Fortinet Confirms Active Exploitation of Critical FortiCloud SSO Bypass Flaw

Authentication weakness under active attack prompts urgent upgrades and federal remediation deadlines.

Published on Jan 28, 2026
Fortinet

Fortinet has confirmed active exploitation of a critical authentication bypass vulnerability affecting several of its core security platforms, warning customers to urgently review configurations and apply available updates. 

The flaw, tracked as CVE-2026-24858 and rated 9.4 on the Common Vulnerability Scoring System (CVSS), affects FortiOS, FortiManager, FortiProxy and FortiAnalyzer when FortiCloud single sign-on (SSO) is enabled.

The vulnerability could allow an attacker who had a FortiCloud account and a registered device to perform SSO on other customer’s devices via an unintended SSO authentication path.

Fortinet said threat actors used the access to create new local administrator accounts, enable virtual private network (VPN) access, and extract firewall configuration data.

The company also explained that while FortiCloud SSO is not enabled by default, it can be automatically activated during FortiCare registration unless administrators manually disable it.

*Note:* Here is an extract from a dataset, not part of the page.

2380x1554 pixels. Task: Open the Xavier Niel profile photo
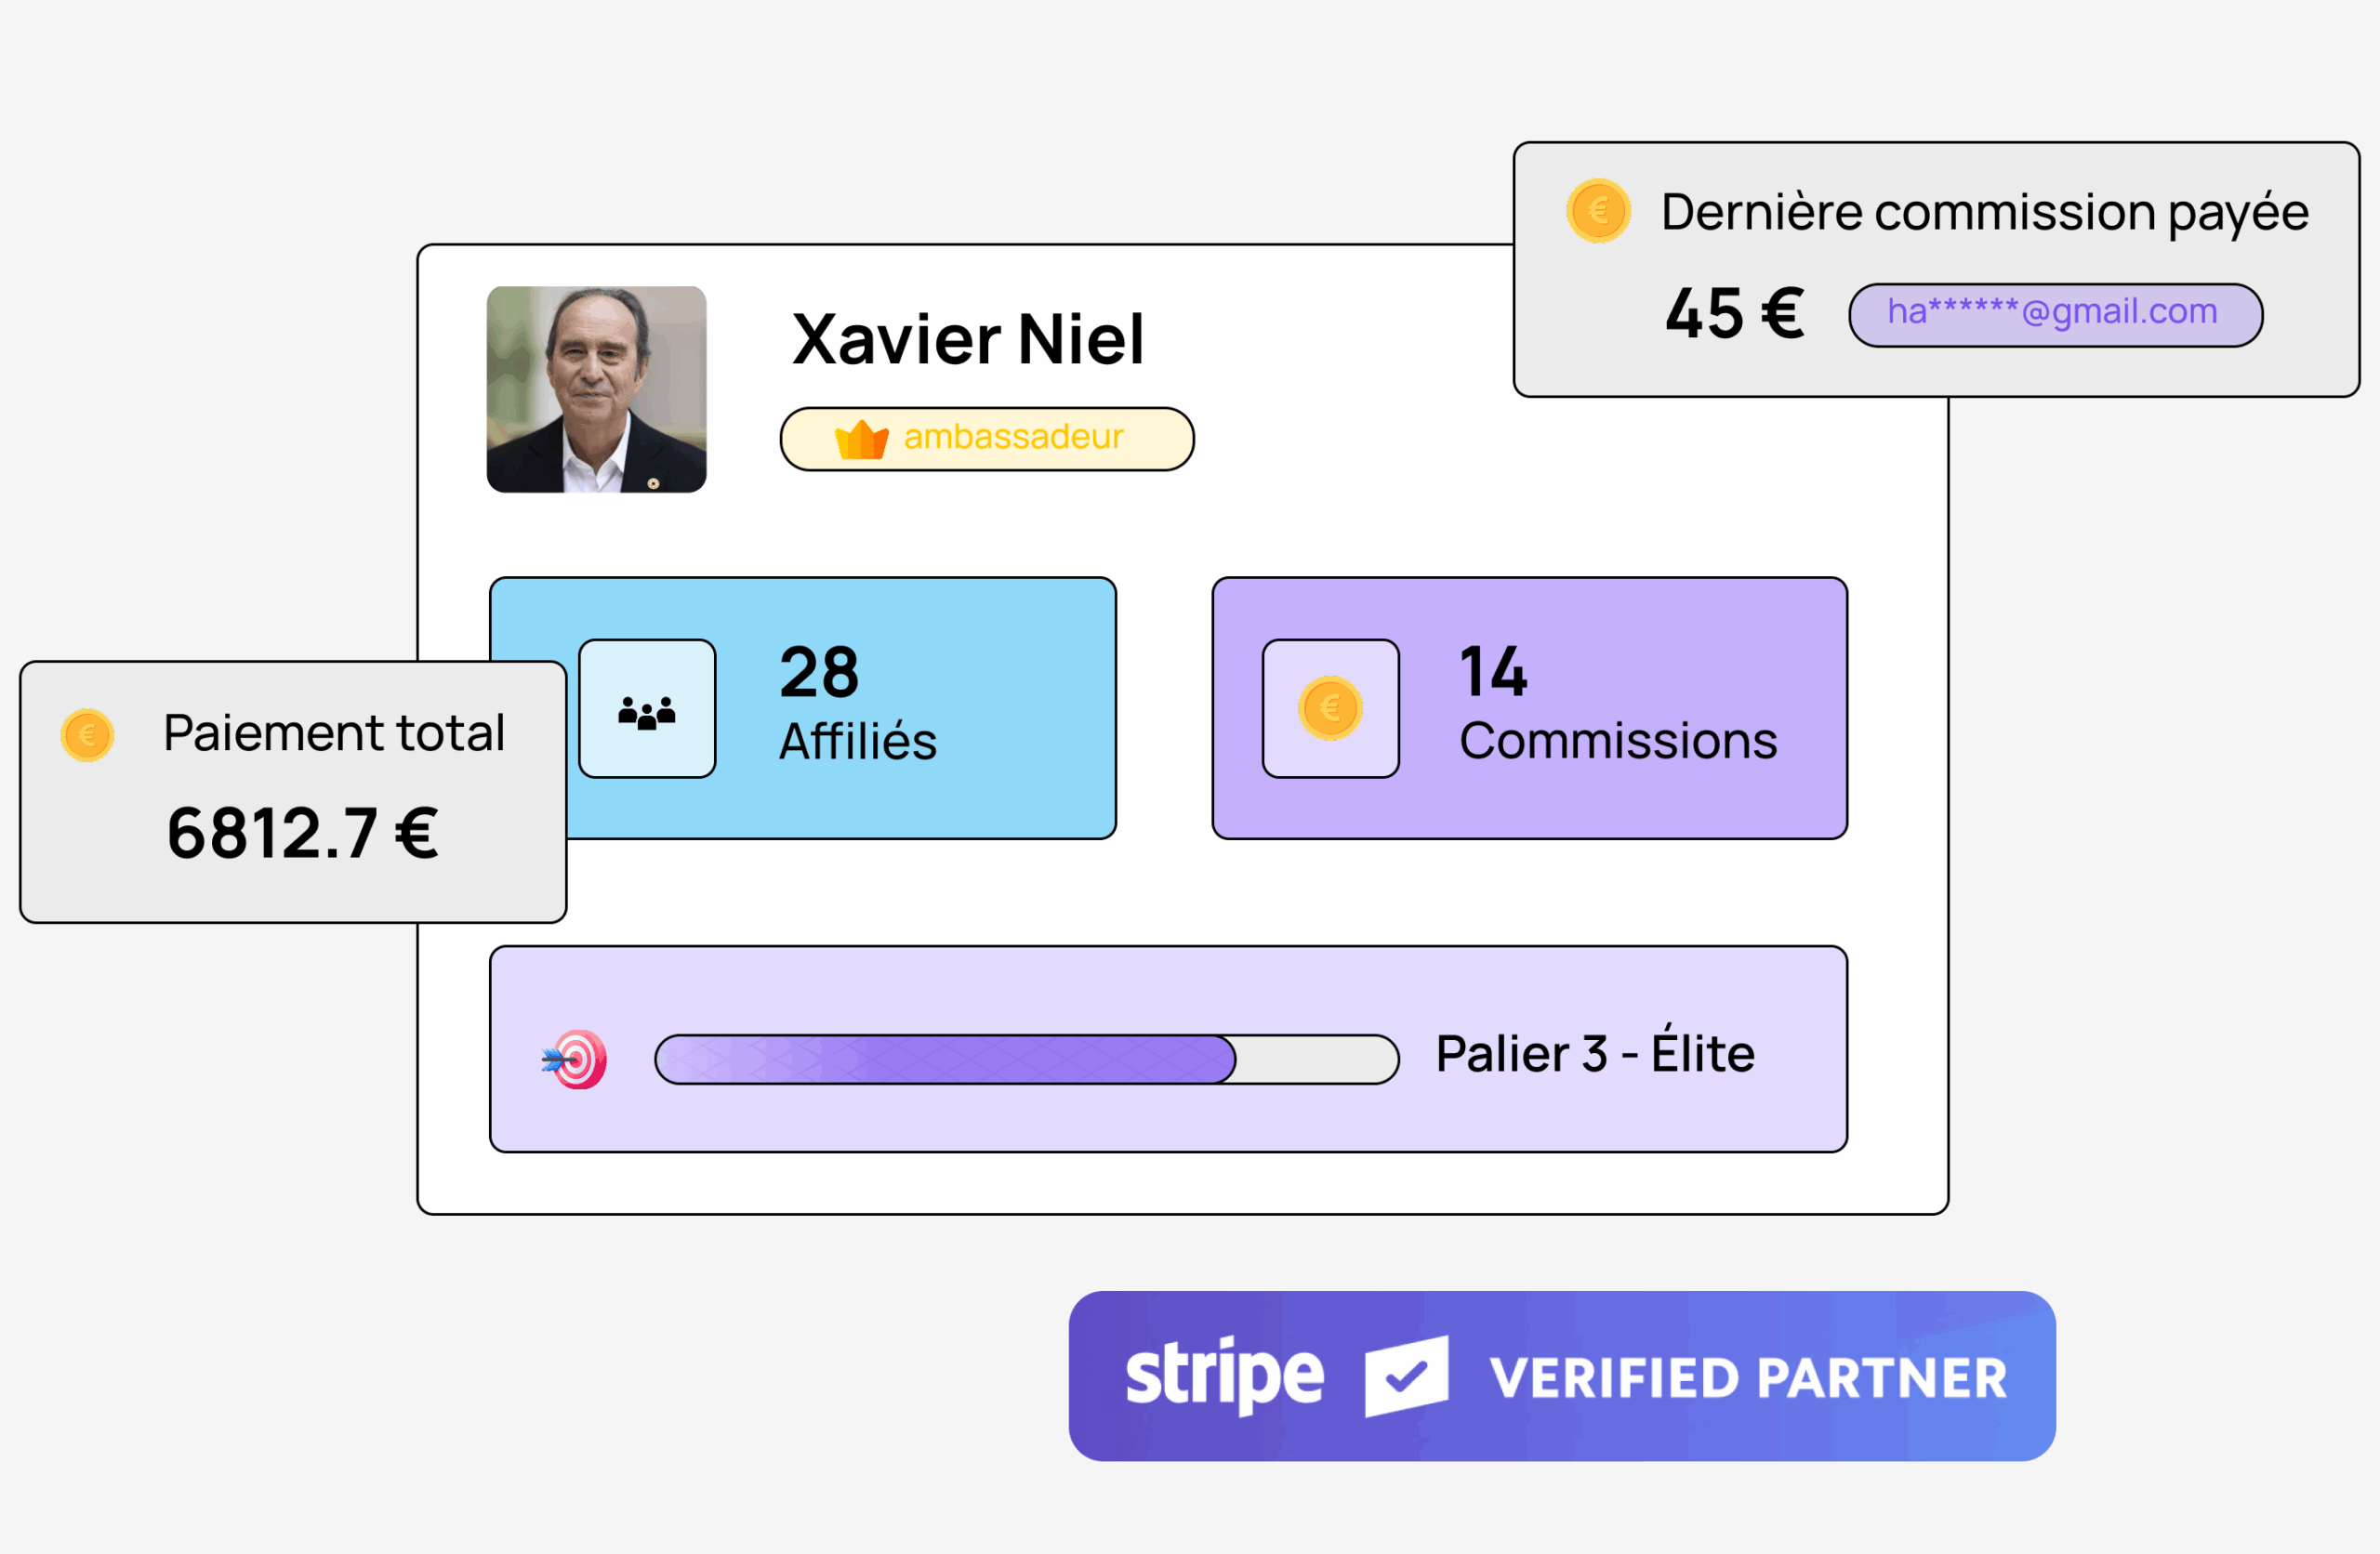coord(596,389)
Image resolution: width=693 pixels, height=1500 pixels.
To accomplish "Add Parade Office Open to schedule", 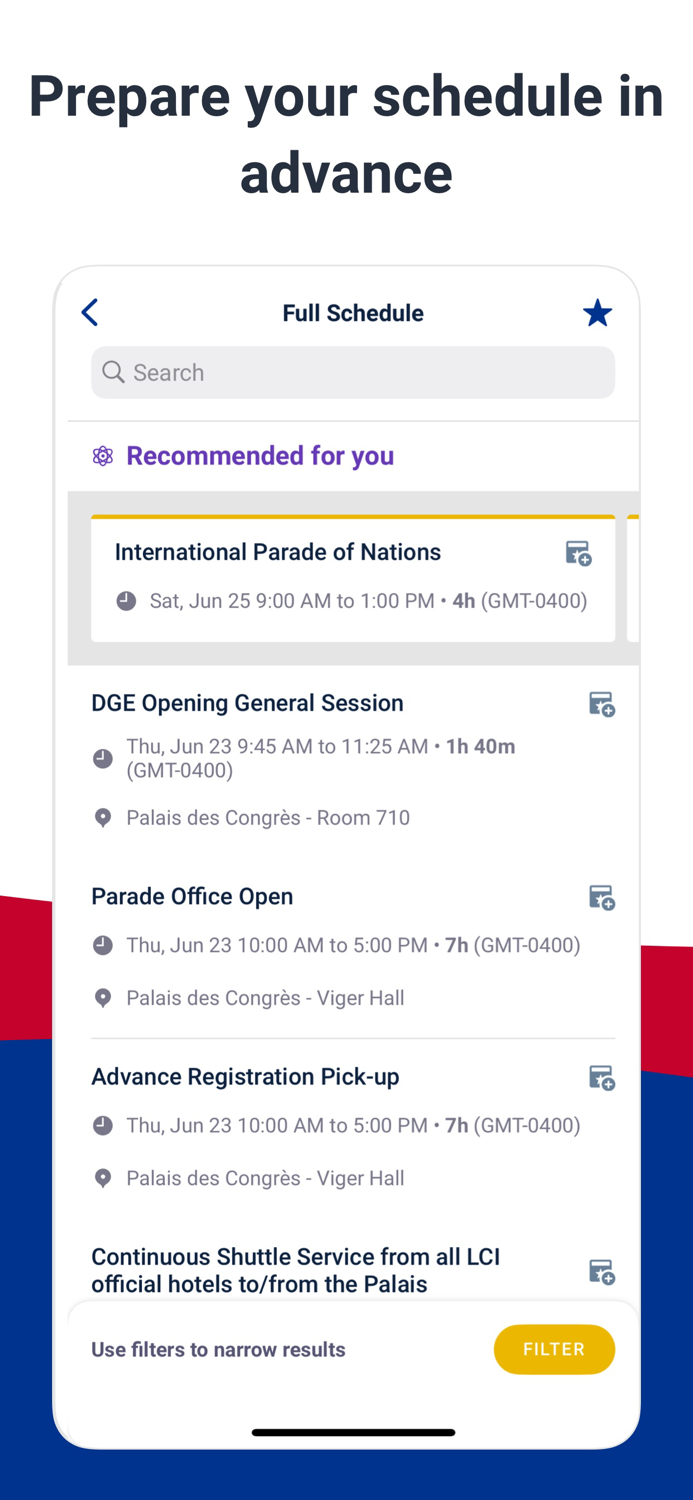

Exploitation Observed on Fully Patched Systems

First reports of these types of attacks were received by customers late in January 2026, and they were initially thought to have been caused by similar types of attacks against FortiCloud SSO that were reported and fixed in December 2025.

However, investigations revealed that some compromised devices were running the latest available firmware, indicating a previously unknown attack path.

As a result, Fortinet removed two malicious FortiCloud accounts that were being used in the attacks, turned off FortiCloud SSO at the service level until server side controls could be implemented to block authentication to vulnerable software versions, and then restored FortiCloud SSO. 

Due to these measures, organizations must upgrade to supported releases for FortiCloud SSO to function again.

The US Cybersecurity and Infrastructure Security Agency (CISA) has added CVE-2026-24858 to its Known Exploited Vulnerabilities (KEV) catalog, setting a remediation deadline of Jan. 30, 2026 for Federal Civilian Executive Branch agencies.

Fortinet advises organizations that detect indicators of compromise (IoC) to treat affected devices as breached.

Recommended actions include restoring configurations from known-clean backups, auditing all administrator accounts, rotating credentials, and reassessing SSO settings.